Our basic approach for optimising the security reindex operations is to build a 'shadow tree' which is a lightweight tree of python objects that mirrors the site structure. This tree is annotated with hints that then allow us to group content into sets of content for which the allowedRolesAndUsers index would contain the same result. We can then just calculate the allowedRolesAndUsers for real on just one piece of content per group and submit 'dummy' objects to the catalog to be indexed in lieu of waking up and re-calculating the allowedRolesAndUsers on each and every piece of content.
Our initial results show a pretty amazing performance increase, but the improvements will be very much dependant on the size of your site and the patterns of local roles and workflow states.
We tested our optimisations with both legacy ATContentType based content types, and also with the newer Dexterity-based plone.app.contenttypes. You will notice that the Dexterity (DX) content types are over 4 times slower to re-index the security of than the older Archetypes (AT) based types. This surprised us a lot, as we thought Dexterity was going to be much faster than Archetypes. We spent nearly a day digging around investigating this, but that is a separate topic for discussion.
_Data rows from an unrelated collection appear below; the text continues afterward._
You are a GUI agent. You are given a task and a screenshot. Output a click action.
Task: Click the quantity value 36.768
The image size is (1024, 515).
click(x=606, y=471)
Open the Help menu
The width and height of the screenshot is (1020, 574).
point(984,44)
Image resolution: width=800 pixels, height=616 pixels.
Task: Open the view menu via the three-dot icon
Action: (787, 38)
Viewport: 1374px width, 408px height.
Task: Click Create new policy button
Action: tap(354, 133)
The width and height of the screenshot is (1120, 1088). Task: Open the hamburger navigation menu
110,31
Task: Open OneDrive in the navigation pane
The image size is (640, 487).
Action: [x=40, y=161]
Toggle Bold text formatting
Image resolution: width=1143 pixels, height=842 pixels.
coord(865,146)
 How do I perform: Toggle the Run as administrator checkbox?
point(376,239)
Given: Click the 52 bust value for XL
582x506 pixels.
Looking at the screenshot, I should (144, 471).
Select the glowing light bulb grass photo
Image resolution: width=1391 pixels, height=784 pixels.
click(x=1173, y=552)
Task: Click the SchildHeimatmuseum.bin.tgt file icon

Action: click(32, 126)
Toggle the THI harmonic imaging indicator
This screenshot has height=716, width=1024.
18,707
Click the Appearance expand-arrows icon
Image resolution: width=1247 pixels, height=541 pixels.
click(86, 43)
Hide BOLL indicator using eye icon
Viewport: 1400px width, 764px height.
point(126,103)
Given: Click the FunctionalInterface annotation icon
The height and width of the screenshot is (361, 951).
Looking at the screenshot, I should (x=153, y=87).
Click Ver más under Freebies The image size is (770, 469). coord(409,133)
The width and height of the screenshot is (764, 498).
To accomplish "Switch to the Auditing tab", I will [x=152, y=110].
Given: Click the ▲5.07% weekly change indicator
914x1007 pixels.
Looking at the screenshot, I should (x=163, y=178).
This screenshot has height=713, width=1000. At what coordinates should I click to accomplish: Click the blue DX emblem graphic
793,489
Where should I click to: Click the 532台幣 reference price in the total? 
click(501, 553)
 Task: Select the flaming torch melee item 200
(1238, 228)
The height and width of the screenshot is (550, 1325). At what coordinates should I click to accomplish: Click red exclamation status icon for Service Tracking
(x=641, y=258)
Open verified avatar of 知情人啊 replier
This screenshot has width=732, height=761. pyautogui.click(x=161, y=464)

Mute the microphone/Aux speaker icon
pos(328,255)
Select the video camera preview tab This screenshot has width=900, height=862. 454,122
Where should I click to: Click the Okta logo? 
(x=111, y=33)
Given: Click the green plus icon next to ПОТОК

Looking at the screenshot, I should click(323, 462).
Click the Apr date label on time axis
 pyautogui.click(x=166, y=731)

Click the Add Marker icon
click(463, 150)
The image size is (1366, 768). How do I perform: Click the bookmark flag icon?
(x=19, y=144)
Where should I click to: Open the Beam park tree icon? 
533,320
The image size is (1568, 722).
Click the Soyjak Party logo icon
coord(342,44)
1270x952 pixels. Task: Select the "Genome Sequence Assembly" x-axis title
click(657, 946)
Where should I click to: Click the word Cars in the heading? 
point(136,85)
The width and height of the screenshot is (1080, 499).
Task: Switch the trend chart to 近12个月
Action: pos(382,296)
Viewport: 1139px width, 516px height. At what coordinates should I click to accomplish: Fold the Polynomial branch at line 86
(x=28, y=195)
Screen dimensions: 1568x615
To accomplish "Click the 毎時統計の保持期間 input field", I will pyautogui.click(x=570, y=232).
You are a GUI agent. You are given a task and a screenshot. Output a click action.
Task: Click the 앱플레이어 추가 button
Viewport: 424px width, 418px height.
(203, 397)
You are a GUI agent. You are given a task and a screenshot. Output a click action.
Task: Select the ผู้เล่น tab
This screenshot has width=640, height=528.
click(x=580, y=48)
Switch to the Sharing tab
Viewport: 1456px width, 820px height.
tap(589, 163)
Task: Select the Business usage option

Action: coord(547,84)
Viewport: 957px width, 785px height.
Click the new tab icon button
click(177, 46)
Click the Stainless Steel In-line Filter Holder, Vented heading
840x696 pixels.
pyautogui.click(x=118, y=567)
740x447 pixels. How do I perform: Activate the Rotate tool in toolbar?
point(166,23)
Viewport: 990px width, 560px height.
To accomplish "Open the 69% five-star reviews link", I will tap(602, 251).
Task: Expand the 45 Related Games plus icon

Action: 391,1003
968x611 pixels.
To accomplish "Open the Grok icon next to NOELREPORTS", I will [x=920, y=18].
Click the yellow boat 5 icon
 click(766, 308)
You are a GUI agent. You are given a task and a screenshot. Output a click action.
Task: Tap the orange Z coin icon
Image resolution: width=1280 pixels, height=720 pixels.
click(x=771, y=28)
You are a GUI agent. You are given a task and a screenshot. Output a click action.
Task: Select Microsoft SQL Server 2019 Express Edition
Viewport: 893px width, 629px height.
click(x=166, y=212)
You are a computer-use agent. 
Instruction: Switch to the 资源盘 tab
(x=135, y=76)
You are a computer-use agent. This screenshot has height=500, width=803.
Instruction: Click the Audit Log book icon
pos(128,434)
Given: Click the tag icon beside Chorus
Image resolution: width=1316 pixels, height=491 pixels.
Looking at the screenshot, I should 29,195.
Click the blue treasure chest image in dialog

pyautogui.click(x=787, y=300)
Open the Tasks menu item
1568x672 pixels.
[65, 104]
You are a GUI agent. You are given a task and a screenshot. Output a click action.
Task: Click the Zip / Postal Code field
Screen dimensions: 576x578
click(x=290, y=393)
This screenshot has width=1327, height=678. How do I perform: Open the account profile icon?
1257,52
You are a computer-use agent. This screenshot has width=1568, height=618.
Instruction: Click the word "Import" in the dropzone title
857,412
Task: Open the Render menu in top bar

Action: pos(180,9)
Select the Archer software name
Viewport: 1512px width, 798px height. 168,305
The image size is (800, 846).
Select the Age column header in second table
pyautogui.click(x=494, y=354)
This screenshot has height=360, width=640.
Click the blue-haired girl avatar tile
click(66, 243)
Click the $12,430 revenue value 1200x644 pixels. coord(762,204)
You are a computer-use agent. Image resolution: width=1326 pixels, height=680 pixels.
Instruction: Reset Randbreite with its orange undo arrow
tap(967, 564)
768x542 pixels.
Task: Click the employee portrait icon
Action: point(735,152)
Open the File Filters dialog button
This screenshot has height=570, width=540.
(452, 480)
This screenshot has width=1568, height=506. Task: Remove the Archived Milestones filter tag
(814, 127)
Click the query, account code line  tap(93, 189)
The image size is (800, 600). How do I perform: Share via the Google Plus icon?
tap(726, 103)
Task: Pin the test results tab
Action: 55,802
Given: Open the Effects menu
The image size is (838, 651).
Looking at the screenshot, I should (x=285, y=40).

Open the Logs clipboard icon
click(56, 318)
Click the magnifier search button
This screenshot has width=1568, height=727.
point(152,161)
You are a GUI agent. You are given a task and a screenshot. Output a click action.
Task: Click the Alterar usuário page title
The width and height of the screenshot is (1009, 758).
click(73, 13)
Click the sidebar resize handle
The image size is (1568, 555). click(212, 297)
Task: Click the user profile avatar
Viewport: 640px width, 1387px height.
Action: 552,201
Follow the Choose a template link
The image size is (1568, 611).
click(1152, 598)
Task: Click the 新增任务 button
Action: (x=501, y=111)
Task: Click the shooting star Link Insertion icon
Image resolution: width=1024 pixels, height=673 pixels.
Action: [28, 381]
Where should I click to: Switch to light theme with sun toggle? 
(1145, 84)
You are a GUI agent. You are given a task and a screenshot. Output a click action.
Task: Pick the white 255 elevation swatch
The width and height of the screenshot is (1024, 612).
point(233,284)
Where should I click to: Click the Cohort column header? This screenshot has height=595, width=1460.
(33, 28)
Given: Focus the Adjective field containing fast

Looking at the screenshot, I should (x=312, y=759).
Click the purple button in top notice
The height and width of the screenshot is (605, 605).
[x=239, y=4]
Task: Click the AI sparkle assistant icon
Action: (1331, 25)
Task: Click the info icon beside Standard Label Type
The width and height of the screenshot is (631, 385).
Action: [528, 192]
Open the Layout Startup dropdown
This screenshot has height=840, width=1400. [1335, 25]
In short looking up an attribute, interface or adapter on Dexterity types is very slow due to the __getattr__ code being in python rather than C due to the flexibility of Dexterity types.
However in either case, with our optimisation product installed the time taken to reindex the object security is significantly less, and in many cases near-instantaneous.
The code is on Github at https://github.com/ploneintranet/experimental.securityindexing and on PyPI at https://pypi.python.org/pypi/experimental.securityindexing
We welcome other people to install and test this on development versions of their site and see how it works out. At the moment, we'd advise against installing it on production sites until it has been battle tested a bit more. That said, we have twice as many LoC in our tests as we do in our implementation and nearly 100% test coverage. In the 0.1 release it will not un-install cleanly and will leave an annotation on the site root with the shadow tree in. This can be deleted manually from a debug shell. Once we work out how to get GS to run python methods on un-install we'll get that fixed.
Once you install this, it will lazily build up the shadow tree, so the performance optimisations won't show immediately. But if you add and remove a local role from the root of the site, you will force it to rebuild the shadow tree for the whole site initially.